If you wanted to make peace with a nearby tribe in the ancient Near East, it usually required spilling a lot of blood. I’m not saying that this should make sense to us now, but somehow it did make sense to them then. Instead of spilling each other’s blood, they would take a few animals, saw them in two, and allow their blood to create a sort of river in the crevice of a hillside.
Don’t worry, it gets worse.
Once the “river” had been created by these poor animals’ blood, the leader of each tribe would take off their sandals, and walk the blood river. Squish. In between toes. Squish. All over the robes. Squish. Did some get in my hair? It was a graphic way of saying, “If I break my end of the covenant—or promise—of peace between our tribes, this is what you can do to me. It was known as the “blood path”.
Okay. So the father of the Hebrew people was a man named Abraham. And Abraham is a man with a story. And in this story, God reaches out to him to form a relationship and partnership with him. And so He does what Abraham would have expected Him to do: He has Abraham saw a cow, goat and ram in half, with a few butchered birds thrown in for good measure.
You know, like you would.
Here is the “blood path”. Abraham likely would have seen this done between warring tribes. He knew what was going to happen next. God would “walk” the blood path, and then he would be required to walk it.
And so, as the story goes, God walks the blood path as a pillar of smoke, which was one of the ways that He would manifest Himself. And then—and you can picture Abraham taking his sandals off and getting ready to step in to the blood—God pushes him out of the way and walks the blood path again. This time as a sort of fire, which was another way God made Himself known.
Are you confused? So was Abraham.
Stand beside Abraham and notice what’s just happened: God is forming a relationship with Abraham, a relationship where he doesn’t have to worry that he is at war with God anymore, and God walks the blood path twice: once for Himself, and once for Abraham. In effect, the Giver of Life has said, “If I renege on this relationship, you can shed My blood. If you are unfaithful to the terms of this relationship…you can shed My blood.”

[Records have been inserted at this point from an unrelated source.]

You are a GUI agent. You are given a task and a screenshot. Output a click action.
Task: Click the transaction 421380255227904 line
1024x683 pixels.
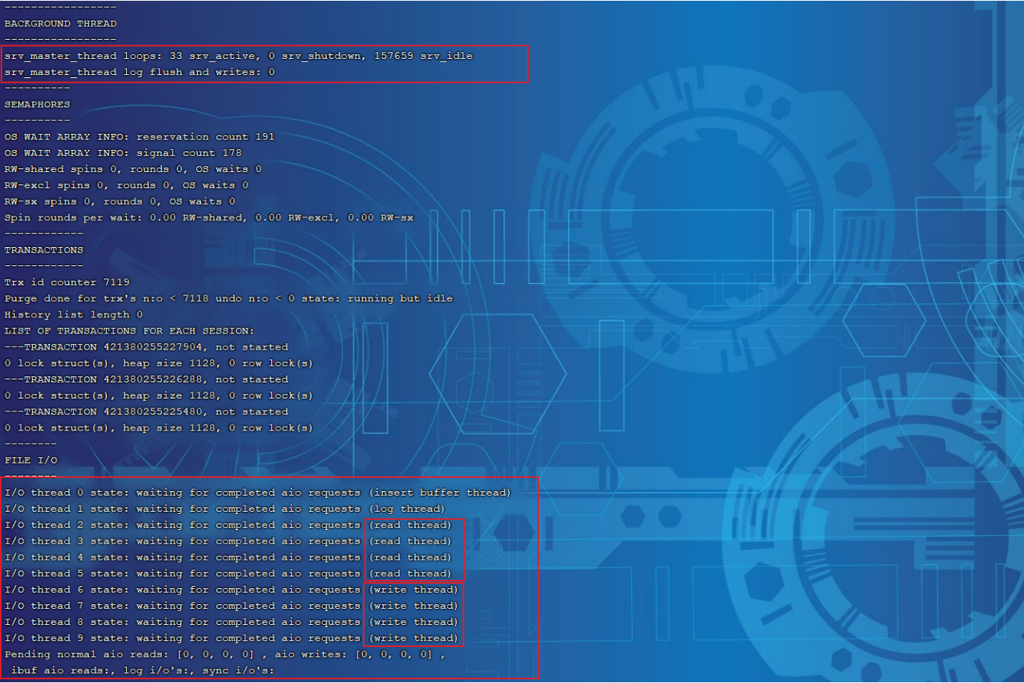146,346
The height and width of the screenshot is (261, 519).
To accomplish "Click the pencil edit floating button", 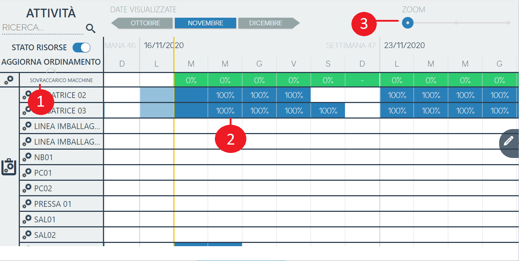I will pos(509,141).
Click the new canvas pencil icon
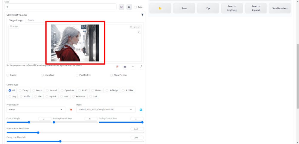Image resolution: width=299 pixels, height=144 pixels. [x=117, y=66]
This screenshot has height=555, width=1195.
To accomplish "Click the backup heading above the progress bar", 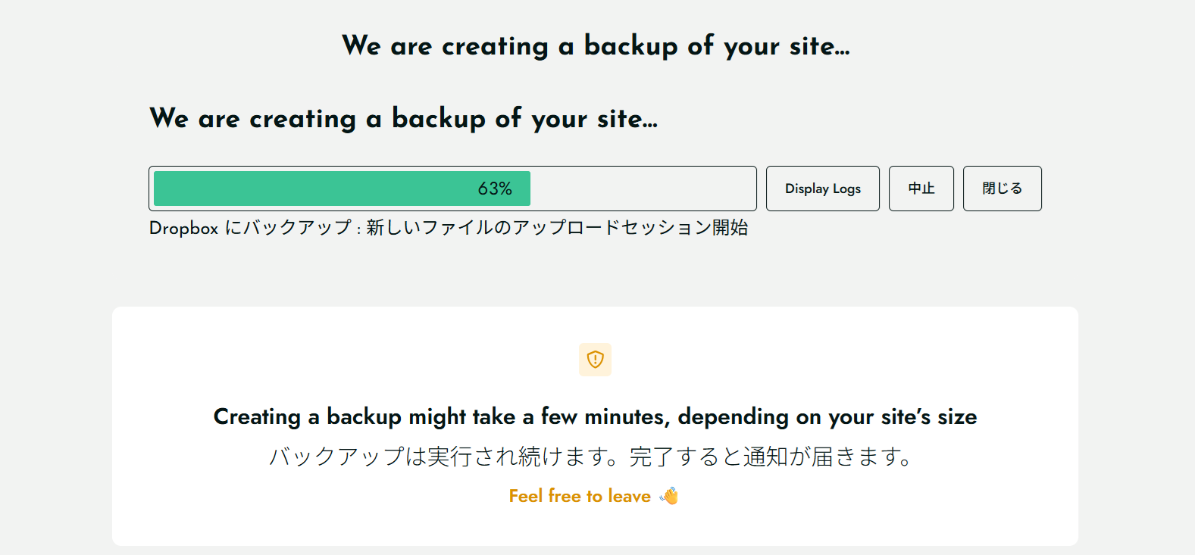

Only God’s life is on the line here.
All this, thousands of years before a Jewish rabbi named Jesus embodies this very reality.
Can you see why this story has been passed down from generation to generation? Earlier in the Hebrew Scriptures, we are told that the universe and reality and the very dirt itself is built upon the foundation of grace. But this story is taking things much further: it is not just that we are being invited to live within the reality or essence or foundation of grace, but further to have a relationship with the One who founded the world on this grace.
Do with that what you will, but this is the message that these early Hebrews are trying to imbed within us. The deepest reality of the universe is grace, and it is within this grace that the Giver of Life wants to have a relationship with us.
And, of course, people have struggled with this for generations. There has always been this desire within us to have to prove ourselves, earn our keep, validate our worth, measure up to some standard.
In other words, people have been trying to step in the blood for as long as we can remember.
But…the oldest memory says we don’t have to tiptoe around this God. We don’t have to constantly be anxious that we aren’t measuring up, aren’t pulling our weight, aren’t good enough to be in His (or Her) Presence.
We are invited, instead, to try not to step in the blood. To simply allow ourselves to be held, to be nurtured, to be known, to be loved.
Our Parent would have it no other way.